-- TEXT SHOWN --
---
On a grey windy day in the middle of a hot summer, I climbed the 254 steps up the Französischer Dom and was rewarded by a beautiful view of my surroundings. From up above which I could still hear the rantings of a strange, pony-tailed man who had been stomping up and down the square with a strolley for some time, screaming himself hoarse about some kind of conspiracy. The amusing evening was brightened up by a dose of premium chocolates at Fassbender und Rausch Chocolatiers. It is the first chocolate restaurant in Europe which spices things up with cocoa. Be it fish and meat or salad and soup, you can expect chocolate in it.
I was warned about the temptation that awaits the unwary at Berlin’s famous flea markets. On a steamy Sunday, I stepped into the Straße des 17 Juni Flea Market to keep in step with my antiquing soul. In a market that has been tagged Berlin’s oldest flea market tag since 1973, along with the hordes I braved the sultriness to rummage through vintage metal tin signs, antiques, paintings, cutlery and crystal to my heart’s content and the thought ran through my mind that no day in Berlin can be orthodox.
READY RECKONER
- How to get there: You can fly from Calcutta to Berlin on airlines like Etihad Airways, KLM and Air France with stops at New Delhi and Abu Dhabi, Amsterdam and Paris.
- Where to stay: Propeller Island City Lodge (www.propeller-island.com) is a zany option with floating beds, upside down rooms, prison cell rooms and coffin-in-crypt rooms. Hotel de Rome (www.roccofortehotels.com) is a regular place.
- How to get around: The Berlin Welcome Card is good for using public transport and getting lots of discount deals. For museums, the three-day Museum Pass is a must.
---
-- DATA SECTION --
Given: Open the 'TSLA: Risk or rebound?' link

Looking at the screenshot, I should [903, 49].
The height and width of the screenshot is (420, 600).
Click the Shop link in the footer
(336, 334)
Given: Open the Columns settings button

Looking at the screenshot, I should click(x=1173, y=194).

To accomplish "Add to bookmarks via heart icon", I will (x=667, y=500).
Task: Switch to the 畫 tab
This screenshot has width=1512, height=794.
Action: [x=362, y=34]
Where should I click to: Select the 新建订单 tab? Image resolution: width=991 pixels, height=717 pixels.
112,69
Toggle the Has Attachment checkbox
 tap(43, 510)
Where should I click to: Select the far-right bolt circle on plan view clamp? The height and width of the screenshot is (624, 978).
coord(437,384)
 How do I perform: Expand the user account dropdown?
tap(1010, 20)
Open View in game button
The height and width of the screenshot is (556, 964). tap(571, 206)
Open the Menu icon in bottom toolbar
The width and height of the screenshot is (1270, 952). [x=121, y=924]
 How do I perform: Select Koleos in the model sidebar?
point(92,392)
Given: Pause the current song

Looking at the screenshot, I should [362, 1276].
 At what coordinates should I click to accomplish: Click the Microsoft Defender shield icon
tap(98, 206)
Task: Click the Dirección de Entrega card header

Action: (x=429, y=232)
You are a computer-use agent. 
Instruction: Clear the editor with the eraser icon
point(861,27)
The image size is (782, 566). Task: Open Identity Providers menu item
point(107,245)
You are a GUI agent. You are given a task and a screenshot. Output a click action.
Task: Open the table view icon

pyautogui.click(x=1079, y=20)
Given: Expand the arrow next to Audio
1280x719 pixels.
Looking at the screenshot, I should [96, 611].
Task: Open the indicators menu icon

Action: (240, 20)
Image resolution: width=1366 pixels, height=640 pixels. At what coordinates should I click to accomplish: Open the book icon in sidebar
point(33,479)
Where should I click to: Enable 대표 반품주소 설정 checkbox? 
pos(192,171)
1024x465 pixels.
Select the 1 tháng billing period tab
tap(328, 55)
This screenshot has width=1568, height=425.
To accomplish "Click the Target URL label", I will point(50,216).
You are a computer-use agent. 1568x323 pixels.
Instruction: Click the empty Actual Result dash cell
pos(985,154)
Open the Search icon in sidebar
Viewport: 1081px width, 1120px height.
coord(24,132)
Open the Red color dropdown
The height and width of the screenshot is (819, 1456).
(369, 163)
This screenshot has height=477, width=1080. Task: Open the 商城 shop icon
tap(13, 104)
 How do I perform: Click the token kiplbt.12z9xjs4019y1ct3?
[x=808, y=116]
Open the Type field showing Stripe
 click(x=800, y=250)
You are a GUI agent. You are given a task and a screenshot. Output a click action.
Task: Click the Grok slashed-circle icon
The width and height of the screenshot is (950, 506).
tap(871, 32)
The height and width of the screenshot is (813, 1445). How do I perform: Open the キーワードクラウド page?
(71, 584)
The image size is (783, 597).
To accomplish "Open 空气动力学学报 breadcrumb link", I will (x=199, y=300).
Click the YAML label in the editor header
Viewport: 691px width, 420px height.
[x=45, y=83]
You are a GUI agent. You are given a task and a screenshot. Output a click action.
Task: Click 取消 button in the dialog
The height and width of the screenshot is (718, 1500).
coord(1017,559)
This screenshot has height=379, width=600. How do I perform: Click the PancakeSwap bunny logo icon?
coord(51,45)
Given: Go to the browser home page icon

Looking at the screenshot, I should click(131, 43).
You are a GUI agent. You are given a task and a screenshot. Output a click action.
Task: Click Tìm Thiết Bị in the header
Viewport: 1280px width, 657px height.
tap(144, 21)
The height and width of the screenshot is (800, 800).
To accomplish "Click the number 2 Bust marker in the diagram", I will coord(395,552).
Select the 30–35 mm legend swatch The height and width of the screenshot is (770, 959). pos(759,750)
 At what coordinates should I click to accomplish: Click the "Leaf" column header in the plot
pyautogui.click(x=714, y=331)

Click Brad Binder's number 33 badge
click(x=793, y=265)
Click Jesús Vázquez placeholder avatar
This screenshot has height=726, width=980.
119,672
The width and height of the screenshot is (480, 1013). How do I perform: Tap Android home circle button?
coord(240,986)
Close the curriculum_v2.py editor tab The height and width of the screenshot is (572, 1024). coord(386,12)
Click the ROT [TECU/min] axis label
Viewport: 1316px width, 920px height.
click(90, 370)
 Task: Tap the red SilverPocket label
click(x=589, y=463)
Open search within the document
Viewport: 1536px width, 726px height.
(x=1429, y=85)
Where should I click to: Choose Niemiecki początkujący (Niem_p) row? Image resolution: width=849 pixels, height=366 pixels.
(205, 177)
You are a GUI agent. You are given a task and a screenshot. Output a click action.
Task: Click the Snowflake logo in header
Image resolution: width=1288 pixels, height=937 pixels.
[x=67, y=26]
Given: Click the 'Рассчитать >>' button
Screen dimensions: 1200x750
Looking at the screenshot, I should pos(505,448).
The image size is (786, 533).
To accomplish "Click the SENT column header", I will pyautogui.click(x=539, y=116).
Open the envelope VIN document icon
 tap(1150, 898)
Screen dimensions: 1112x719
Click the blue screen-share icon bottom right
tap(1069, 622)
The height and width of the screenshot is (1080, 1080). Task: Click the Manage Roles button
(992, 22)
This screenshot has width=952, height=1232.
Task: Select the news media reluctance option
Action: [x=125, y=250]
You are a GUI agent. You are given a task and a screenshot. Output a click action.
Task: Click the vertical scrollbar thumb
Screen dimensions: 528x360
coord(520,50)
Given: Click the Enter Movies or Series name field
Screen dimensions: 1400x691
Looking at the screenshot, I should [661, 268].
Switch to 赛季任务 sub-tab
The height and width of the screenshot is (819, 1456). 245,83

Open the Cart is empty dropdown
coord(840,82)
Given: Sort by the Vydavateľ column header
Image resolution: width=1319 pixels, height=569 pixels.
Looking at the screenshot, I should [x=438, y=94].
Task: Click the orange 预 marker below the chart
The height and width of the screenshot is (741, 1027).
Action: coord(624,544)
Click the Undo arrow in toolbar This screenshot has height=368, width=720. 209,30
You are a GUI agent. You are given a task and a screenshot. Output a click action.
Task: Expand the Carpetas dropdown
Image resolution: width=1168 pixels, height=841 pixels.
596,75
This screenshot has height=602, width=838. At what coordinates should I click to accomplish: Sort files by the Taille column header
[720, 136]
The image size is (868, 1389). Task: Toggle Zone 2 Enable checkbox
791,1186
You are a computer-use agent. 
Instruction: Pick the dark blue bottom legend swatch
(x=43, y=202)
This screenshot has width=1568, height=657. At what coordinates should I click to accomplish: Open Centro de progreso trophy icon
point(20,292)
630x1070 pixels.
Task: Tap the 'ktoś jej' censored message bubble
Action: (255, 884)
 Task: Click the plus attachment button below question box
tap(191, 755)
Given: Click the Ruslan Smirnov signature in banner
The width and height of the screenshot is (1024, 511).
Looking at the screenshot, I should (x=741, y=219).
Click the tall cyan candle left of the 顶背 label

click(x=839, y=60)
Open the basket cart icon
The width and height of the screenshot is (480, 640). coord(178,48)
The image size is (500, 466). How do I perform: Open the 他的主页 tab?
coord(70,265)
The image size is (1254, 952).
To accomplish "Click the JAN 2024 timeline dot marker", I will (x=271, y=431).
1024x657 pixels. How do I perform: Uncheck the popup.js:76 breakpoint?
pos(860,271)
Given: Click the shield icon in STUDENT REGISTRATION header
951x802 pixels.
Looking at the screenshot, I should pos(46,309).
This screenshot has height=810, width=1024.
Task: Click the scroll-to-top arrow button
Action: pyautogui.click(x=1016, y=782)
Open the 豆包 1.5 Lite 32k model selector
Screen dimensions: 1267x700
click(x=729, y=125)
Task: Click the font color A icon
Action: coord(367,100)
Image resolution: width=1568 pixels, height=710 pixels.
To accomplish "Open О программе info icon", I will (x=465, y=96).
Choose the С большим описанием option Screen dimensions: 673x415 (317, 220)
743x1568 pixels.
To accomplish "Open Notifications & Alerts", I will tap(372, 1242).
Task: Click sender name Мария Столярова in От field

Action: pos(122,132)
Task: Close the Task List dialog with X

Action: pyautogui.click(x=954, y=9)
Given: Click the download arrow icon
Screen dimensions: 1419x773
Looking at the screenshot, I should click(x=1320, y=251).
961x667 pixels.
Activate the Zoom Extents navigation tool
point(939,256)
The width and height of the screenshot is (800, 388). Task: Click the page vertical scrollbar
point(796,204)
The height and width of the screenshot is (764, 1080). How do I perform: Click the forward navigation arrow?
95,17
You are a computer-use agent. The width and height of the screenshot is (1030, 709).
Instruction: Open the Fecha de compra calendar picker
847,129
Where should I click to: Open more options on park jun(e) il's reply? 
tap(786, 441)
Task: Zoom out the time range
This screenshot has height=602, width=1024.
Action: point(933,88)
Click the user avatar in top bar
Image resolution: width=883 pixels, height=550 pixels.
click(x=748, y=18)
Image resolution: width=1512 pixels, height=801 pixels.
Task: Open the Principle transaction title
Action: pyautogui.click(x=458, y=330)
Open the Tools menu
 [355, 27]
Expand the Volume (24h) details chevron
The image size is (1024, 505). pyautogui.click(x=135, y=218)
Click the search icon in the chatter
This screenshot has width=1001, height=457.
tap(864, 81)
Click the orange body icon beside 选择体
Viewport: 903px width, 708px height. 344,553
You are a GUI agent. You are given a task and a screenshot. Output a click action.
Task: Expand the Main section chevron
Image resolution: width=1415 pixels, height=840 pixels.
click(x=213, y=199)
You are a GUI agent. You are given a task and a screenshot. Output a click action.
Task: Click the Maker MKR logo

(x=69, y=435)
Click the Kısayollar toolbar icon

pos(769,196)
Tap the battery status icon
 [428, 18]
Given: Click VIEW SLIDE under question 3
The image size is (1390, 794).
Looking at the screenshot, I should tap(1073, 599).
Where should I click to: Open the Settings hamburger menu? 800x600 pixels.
---
-- TASK STATEMENT --
Answer these questions using the Berlin travel text above.
1. How many steps lead up the Französischer Dom?
2. At which chocolatier were the premium chocolates enjoyed?
3. What pass does the text call a must for museums?

-- SOLUTION TO THIS TASK --
1. 254
2. Fassbender und Rausch Chocolatiers
3. The three-day Museum Pass